Currently, encoding in VTK strings is not explicitly specified. When receiving a string from external libraries or using the string in operating system calls (e.g., reading/writing files) then the behavior is often incorrect.
- files that have non-ASCII characters in their name cannot be opened
- when changing the application locale (so that some necessary special characters can be stored in a single byte), then generated files may become invalid (e.g., because decimal point is replaced by decimal comma)
- Python and Qt stores strings with known encoding, but there is no way to convert them to/from strings in VTK without loss of information
There is a vtkUnicodeString class in VTK that you store string with a known encoding. It can store and provide string in utf8 and utf16 encoding. It is already used extensively in text rendering, arrays, tables, certain file export/import, but majority of VTK still uses const char* and get/set macros.
Using const char* for string storage, managing memory with vtkSetStringMacro/vtkGetStringMacro, and process strings with C string functions are all very outdated programming practices. VTK-based applications must choose between following VTK's approach and stuck with outdated practices or break away from it and live with inconsistencies in the code base and be cautious with managing strings (additional conversions, null-pointer checks are needed) - none of these options are good.
It could be possible to state that "all strings in VTK are utf8 encoded", see manifesto of advocates of this approach here. It is certainly compelling that applications can be made to support Unicode without many changes, but it would be hard to enforce that this requirement is fulfilled in all VTK and all classes of VTK-based applications. It would be especially difficult to ensure that strings are transcoded when getting/setting data in VTK to/from other libraries and when VTK calls system APIs. In the long term, when all software libraries assume std::string is utf8-encoded and Windows has utf8 code page, utf8 everywhere is definitely a good solution, but it is questionable if we should try to jump there in one step, or via an intermediate step of using a dedicated encoding-aware string class.

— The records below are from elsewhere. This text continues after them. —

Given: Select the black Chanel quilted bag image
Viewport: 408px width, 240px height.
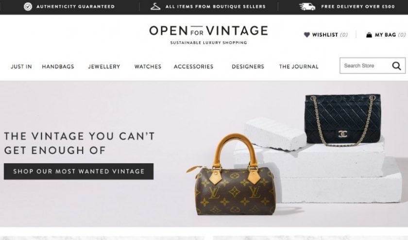Looking at the screenshot, I should tap(343, 120).
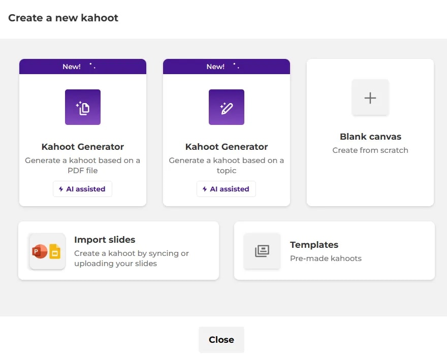This screenshot has width=447, height=357.
Task: Open the Templates heading
Action: [314, 245]
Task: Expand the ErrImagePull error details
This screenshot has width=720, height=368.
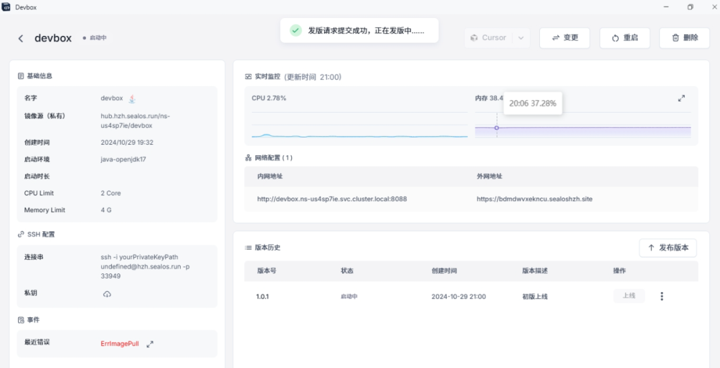Action: [150, 344]
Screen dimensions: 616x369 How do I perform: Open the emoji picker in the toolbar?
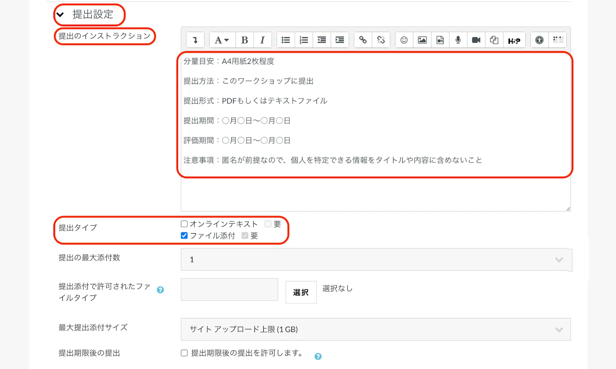pos(404,40)
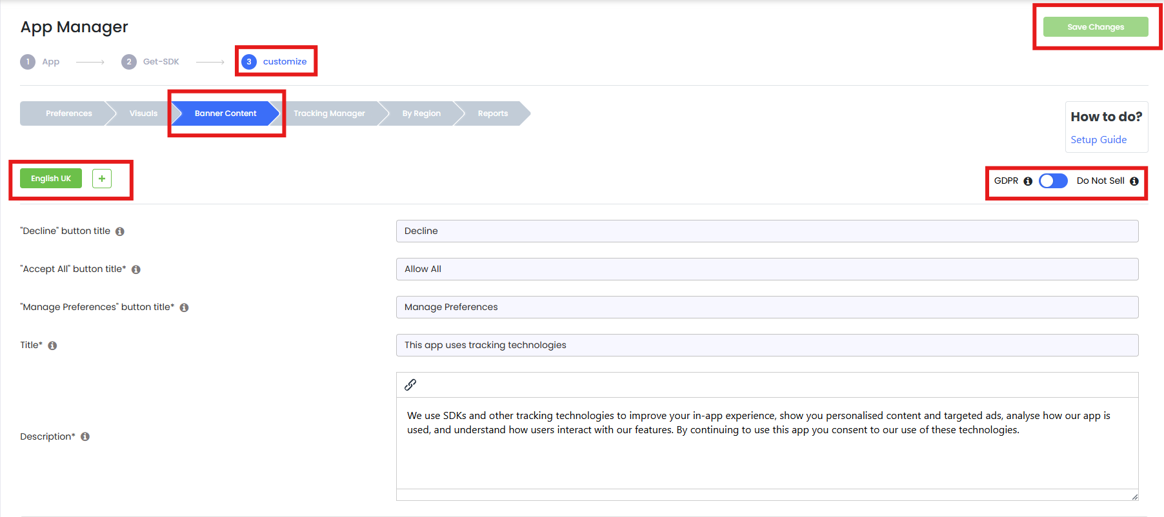Open the Reports tab

(493, 113)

See some more discussion here: https://discourse.vtk.org/t/proposal-should-we-replace-vtkstdstring-with-std-string/796/14
Use an encoding-aware string class in VTK to store all strings.
vtkUnicodeString is a good starting point, as it can store any string with known encoding and it is already in VTK, used in a number of VTK classes. vtkDICOMFilePath contains useful conversion code, too.
It could be renamed to vtkString to make the name shorter. It is also more clear if we don't include the name of a particular encoding in the class name (as in the future we might support multiple encodings inside the string class, not necessarily just Unicode). This would also consistent with how other libraries manage strings (see for example Qt's QString, Gnome's ustring). There are a number of other implementations, such as tiny-utf8
Maybe vtkDICOMFilePath should be added to VTK (as vtkFilePath, maybe parent class could be vtkString) for storing file paths. File paths need some extra features, such as conversion of slashes and handling of extended paths (\\?\) on Windows.
- Rename vtkUnicodeString by vtkString. Maybe improve the API with adding get as/set from Latin1.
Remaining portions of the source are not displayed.